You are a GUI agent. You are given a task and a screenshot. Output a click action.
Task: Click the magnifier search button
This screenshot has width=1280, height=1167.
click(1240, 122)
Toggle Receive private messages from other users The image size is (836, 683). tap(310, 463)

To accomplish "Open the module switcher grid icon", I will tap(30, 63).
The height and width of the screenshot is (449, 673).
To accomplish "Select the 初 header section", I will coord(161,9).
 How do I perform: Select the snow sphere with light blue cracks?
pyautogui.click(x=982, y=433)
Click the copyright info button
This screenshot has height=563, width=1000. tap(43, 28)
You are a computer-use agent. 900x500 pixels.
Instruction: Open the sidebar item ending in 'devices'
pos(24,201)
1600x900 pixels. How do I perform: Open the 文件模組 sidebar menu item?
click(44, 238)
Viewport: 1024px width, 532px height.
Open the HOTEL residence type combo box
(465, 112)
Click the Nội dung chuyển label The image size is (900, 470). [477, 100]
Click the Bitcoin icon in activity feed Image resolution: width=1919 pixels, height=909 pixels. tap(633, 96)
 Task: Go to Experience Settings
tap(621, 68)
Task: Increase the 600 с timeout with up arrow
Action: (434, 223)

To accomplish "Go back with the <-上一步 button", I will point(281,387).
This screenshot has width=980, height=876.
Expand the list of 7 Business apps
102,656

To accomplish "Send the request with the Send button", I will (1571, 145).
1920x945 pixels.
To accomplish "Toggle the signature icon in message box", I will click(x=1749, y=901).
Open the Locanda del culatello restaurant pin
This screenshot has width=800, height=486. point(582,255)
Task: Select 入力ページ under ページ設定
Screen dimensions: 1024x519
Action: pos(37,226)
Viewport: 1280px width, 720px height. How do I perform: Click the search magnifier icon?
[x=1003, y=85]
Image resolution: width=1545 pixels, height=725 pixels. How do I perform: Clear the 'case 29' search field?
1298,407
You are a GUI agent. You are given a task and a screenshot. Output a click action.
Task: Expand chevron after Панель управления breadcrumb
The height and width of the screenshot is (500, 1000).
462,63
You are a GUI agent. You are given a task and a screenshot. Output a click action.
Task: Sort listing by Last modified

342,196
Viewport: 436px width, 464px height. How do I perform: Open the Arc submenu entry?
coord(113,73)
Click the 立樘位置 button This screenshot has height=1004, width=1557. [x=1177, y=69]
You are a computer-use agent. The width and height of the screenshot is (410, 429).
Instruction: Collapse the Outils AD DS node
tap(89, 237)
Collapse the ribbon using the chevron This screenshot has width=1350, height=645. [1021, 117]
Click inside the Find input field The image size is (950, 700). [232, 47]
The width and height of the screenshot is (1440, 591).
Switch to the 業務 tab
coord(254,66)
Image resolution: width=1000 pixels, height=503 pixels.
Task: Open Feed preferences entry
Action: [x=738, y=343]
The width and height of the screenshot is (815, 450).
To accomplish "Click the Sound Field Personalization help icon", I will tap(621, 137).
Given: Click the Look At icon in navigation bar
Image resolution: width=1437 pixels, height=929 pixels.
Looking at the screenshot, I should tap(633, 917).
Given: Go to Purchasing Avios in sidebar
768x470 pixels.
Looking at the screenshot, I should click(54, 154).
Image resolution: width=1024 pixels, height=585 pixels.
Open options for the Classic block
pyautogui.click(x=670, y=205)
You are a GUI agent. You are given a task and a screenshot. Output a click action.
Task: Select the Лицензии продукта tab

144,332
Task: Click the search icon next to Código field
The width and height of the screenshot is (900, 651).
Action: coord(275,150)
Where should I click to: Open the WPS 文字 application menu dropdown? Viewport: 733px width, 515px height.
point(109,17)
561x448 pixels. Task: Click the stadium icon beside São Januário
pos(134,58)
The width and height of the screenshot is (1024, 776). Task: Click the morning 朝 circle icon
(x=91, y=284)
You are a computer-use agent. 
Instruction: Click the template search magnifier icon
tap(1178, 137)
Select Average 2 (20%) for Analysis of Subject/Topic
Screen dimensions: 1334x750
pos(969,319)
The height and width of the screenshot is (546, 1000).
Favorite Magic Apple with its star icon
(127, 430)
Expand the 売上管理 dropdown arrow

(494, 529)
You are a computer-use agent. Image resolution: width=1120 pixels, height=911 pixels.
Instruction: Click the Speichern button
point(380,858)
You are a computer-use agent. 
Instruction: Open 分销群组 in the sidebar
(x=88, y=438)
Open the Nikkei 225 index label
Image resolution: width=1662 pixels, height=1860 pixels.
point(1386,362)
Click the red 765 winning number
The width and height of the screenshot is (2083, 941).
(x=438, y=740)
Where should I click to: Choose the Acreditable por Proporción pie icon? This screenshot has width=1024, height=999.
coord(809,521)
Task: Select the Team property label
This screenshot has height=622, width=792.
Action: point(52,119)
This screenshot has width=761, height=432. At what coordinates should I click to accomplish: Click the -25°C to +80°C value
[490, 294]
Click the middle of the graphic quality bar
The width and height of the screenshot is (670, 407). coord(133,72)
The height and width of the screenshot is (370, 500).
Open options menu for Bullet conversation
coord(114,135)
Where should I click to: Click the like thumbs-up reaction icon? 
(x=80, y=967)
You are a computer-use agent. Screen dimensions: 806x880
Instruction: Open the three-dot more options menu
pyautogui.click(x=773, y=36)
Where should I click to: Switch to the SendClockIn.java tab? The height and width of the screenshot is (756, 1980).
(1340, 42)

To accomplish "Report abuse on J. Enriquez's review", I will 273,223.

-.-.-

Instructions to follow.
What you return must match the records above exactly, line for line.

Exercise answer.
You are a GUI agent. You are given a task and a screenshot. Output a click action.
Task: Click the magnifier search button
This screenshot has width=1280, height=1167.
click(1240, 122)
Toggle Receive private messages from other users The image size is (836, 683). tap(310, 463)

To accomplish "Open the module switcher grid icon", I will tap(30, 63).
The height and width of the screenshot is (449, 673).
To accomplish "Select the 初 header section", I will coord(161,9).
 How do I perform: Select the snow sphere with light blue cracks?
pyautogui.click(x=982, y=433)
Click the copyright info button
This screenshot has height=563, width=1000. tap(43, 28)
You are a computer-use agent. 900x500 pixels.
Instruction: Open the sidebar item ending in 'devices'
pos(24,201)
1600x900 pixels. How do I perform: Open the 文件模組 sidebar menu item?
click(44, 238)
Viewport: 1024px width, 532px height.
Open the HOTEL residence type combo box
(465, 112)
Click the Nội dung chuyển label The image size is (900, 470). [477, 100]
Click the Bitcoin icon in activity feed Image resolution: width=1919 pixels, height=909 pixels. tap(633, 96)
 Task: Go to Experience Settings
tap(621, 68)
Task: Increase the 600 с timeout with up arrow
Action: (434, 223)

To accomplish "Go back with the <-上一步 button", I will point(281,387).
This screenshot has width=980, height=876.
Expand the list of 7 Business apps
102,656

To accomplish "Send the request with the Send button", I will (1571, 145).
1920x945 pixels.
To accomplish "Toggle the signature icon in message box", I will click(x=1749, y=901).
Open the Locanda del culatello restaurant pin
This screenshot has width=800, height=486. point(582,255)
Task: Select 入力ページ under ページ設定
Screen dimensions: 1024x519
Action: pos(37,226)
Viewport: 1280px width, 720px height. How do I perform: Click the search magnifier icon?
[x=1003, y=85]
Image resolution: width=1545 pixels, height=725 pixels. How do I perform: Clear the 'case 29' search field?
1298,407
You are a GUI agent. You are given a task and a screenshot. Output a click action.
Task: Expand chevron after Панель управления breadcrumb
The height and width of the screenshot is (500, 1000).
462,63
You are a GUI agent. You are given a task and a screenshot. Output a click action.
Task: Sort listing by Last modified

342,196
Viewport: 436px width, 464px height. How do I perform: Open the Arc submenu entry?
coord(113,73)
Click the 立樘位置 button This screenshot has height=1004, width=1557. [x=1177, y=69]
You are a computer-use agent. The width and height of the screenshot is (410, 429).
Instruction: Collapse the Outils AD DS node
tap(89, 237)
Collapse the ribbon using the chevron This screenshot has width=1350, height=645. [1021, 117]
Click inside the Find input field The image size is (950, 700). [232, 47]
The width and height of the screenshot is (1440, 591).
Switch to the 業務 tab
coord(254,66)
Image resolution: width=1000 pixels, height=503 pixels.
Task: Open Feed preferences entry
Action: [x=738, y=343]
The width and height of the screenshot is (815, 450).
To accomplish "Click the Sound Field Personalization help icon", I will tap(621, 137).
Given: Click the Look At icon in navigation bar
Image resolution: width=1437 pixels, height=929 pixels.
Looking at the screenshot, I should tap(633, 917).
Given: Go to Purchasing Avios in sidebar
768x470 pixels.
Looking at the screenshot, I should click(54, 154).
Image resolution: width=1024 pixels, height=585 pixels.
Open options for the Classic block
pyautogui.click(x=670, y=205)
You are a GUI agent. You are given a task and a screenshot. Output a click action.
Task: Select the Лицензии продукта tab

144,332
Task: Click the search icon next to Código field
The width and height of the screenshot is (900, 651).
Action: coord(275,150)
Where should I click to: Open the WPS 文字 application menu dropdown? Viewport: 733px width, 515px height.
point(109,17)
561x448 pixels. Task: Click the stadium icon beside São Januário
pos(134,58)
The width and height of the screenshot is (1024, 776). Task: Click the morning 朝 circle icon
(x=91, y=284)
You are a computer-use agent. 
Instruction: Click the template search magnifier icon
tap(1178, 137)
Select Average 2 (20%) for Analysis of Subject/Topic
Screen dimensions: 1334x750
pos(969,319)
The height and width of the screenshot is (546, 1000).
Favorite Magic Apple with its star icon
(127, 430)
Expand the 売上管理 dropdown arrow

(494, 529)
You are a computer-use agent. Image resolution: width=1120 pixels, height=911 pixels.
Instruction: Click the Speichern button
point(380,858)
You are a computer-use agent. 
Instruction: Open 分销群组 in the sidebar
(x=88, y=438)
Open the Nikkei 225 index label
Image resolution: width=1662 pixels, height=1860 pixels.
point(1386,362)
Click the red 765 winning number
The width and height of the screenshot is (2083, 941).
(x=438, y=740)
Where should I click to: Choose the Acreditable por Proporción pie icon? This screenshot has width=1024, height=999.
coord(809,521)
Task: Select the Team property label
This screenshot has height=622, width=792.
Action: point(52,119)
This screenshot has width=761, height=432. At what coordinates should I click to accomplish: Click the -25°C to +80°C value
[490, 294]
Click the middle of the graphic quality bar
The width and height of the screenshot is (670, 407). coord(133,72)
The height and width of the screenshot is (370, 500).
Open options menu for Bullet conversation
coord(114,135)
Where should I click to: Click the like thumbs-up reaction icon? 
(x=80, y=967)
You are a computer-use agent. Screen dimensions: 806x880
Instruction: Open the three-dot more options menu
pyautogui.click(x=773, y=36)
Where should I click to: Switch to the SendClockIn.java tab? The height and width of the screenshot is (756, 1980).
(1340, 42)

To accomplish "Report abuse on J. Enriquez's review", I will 273,223.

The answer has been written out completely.